I just started to experiment with HRNet and my initial results look quite promising. Compared to ResNet, I have to use smaller learning rates, but it still converges as fast as ResNet.
The core idea behind HRNet is to not only use a single resolution as ResNet, but to keep multiple resolutions, compute with them in parallel and share the information (fusion) across the different resolutions.
This architecture seems to be powerful enough that it can be used for classification and image segmentation while the only difference can be found in the last convolutions/computations.


Explanation by one of the authors (starts at around 8:00):

Classification, Object Detection, Semantic Segmentation, …

Pose Estimation


This is awesome. I was actually looking for the code for this today. I am currently training with HRNet and ResNet on the ade20k dataset for semantic segmentation. Thanks for posting the links, I will be reading more about this.

Hey did you manage to train it?
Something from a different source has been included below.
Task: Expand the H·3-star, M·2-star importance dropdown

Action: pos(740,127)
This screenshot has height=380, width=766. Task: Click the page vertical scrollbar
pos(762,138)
I am super interested in your results and have been training on ADE myself.

The experiments are currently on hold. I am refactoring my code base to make comparisons easier. It is something I have been pushing back for way too long. Once I have results, I am definitely going to post them here.

Do you have any code you can share? Not refactored is ok, I will do so and share the notebook back with you

I only have TensorFlow code which hasn’t been tested thoroughly enough that I would feel comfortable yet to share it. You are definitely better off at this point with the original code.

How did you solved the problem of model output being 1/4 the size of the original image?